For the foregoing reasons, the judgment affirming the decision of the Employment Security Commission is affirmed.

Affirmed.

*669Judge ORR concurs.

Judge EAGLES dissents.

Judge Eagles

dissenting.

I respectfully dissent. I would reverse the decision below because the facts found here do not support the conclusion that petitioner was guilty of misconduct so as to disqualify her from unemployment benefits.

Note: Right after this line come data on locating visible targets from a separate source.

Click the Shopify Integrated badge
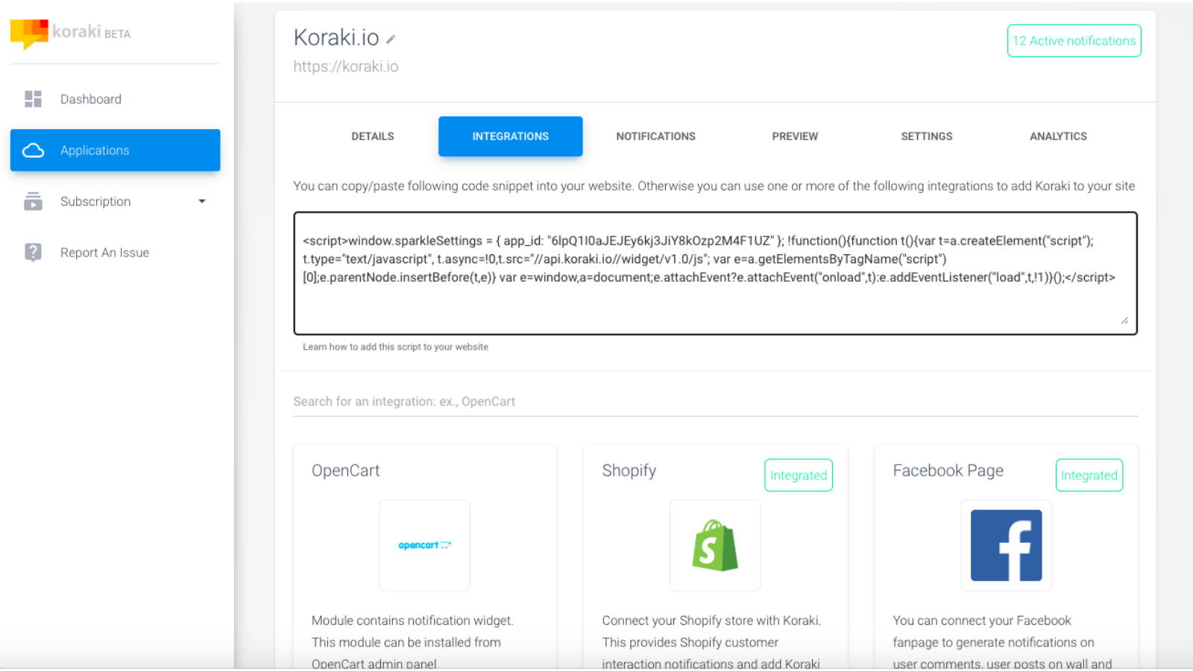This screenshot has width=1193, height=671. pos(798,475)
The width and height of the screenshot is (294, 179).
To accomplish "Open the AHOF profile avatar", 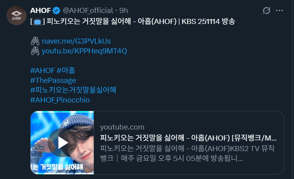I will pyautogui.click(x=16, y=15).
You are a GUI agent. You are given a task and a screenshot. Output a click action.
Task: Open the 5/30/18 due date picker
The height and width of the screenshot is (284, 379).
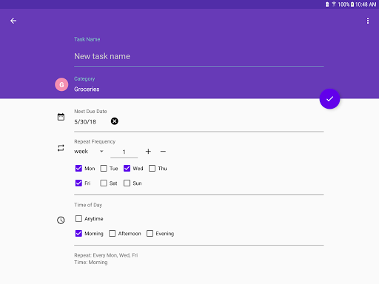click(85, 122)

The findings of fact here show that petitioner violated her employer’s rule against inappropriate discipline (any corporal or physical punishment). A student hit petitioner in the stomach with a book bag. Petitioner was pregnant at the time. Petitioner’s “immediate raction [sic] was to hit the student in the shoulder to keep her from further hitting the [petitioner] with the book bag.” The hearing officer also found that petitioner was aware of the rule against corporal punishment and promptly informed her supervisor of the incident. I do not agree that these facts support the conclusion that petitioner’s actions constitute misconduct under G.S. 96-14(2). Misconduct means

conduct evincing such willful or wanton disregard of an employer’s interest as is found in deliberate violations or disregard of standards of behavior . . ., or in carelessness or negligence of such degree or recurrence as to manifest equal culpability, wrongful intent or evil design, or to show an intentional and substantial disregard of the employer’s interests or of the employee’s duties and obligations. . . .

G.S. 96-14(2).

Deliberate means “[w]illful rather than merely intentional.” Black’s Law Dictionary 384 (5th ed. 1979). Deliberate actions are those taken after weighing the consequences. Id. The facts here do not show petitioner acted deliberately. Her actions were more a reflex. Additionally, I do not believe petitioner’s actions show an “intentional and substantial disregard of the employer’s interests or of the employee’s duties and obligations.” Although petitioner’s actions may have shown poor judgment on her part and properly subjected her to termination by her employer, they do not constitute the type of conduct that should disqualify her from unemployment benefits.